#### WORK TO BE COMPLETED
Render every line of the material below as a numbered list, leaving out any blank lines.

============

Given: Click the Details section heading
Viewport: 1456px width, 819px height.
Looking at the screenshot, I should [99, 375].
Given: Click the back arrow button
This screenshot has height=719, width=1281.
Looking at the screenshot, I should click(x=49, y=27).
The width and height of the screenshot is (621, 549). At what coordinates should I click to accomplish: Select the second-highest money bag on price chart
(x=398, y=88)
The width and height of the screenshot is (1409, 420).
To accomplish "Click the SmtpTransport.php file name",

============

#### ANSWER FOR THE TASK
1. Given: Click the Details section heading
2. Viewport: 1456px width, 819px height.
3. Looking at the screenshot, I should [99, 375].
4. Given: Click the back arrow button
5. This screenshot has height=719, width=1281.
6. Looking at the screenshot, I should click(x=49, y=27).
7. The width and height of the screenshot is (621, 549). At what coordinates should I click to accomplish: Select the second-highest money bag on price chart
8. (x=398, y=88)
9. The width and height of the screenshot is (1409, 420).
10. To accomplish "Click the SmtpTransport.php file name",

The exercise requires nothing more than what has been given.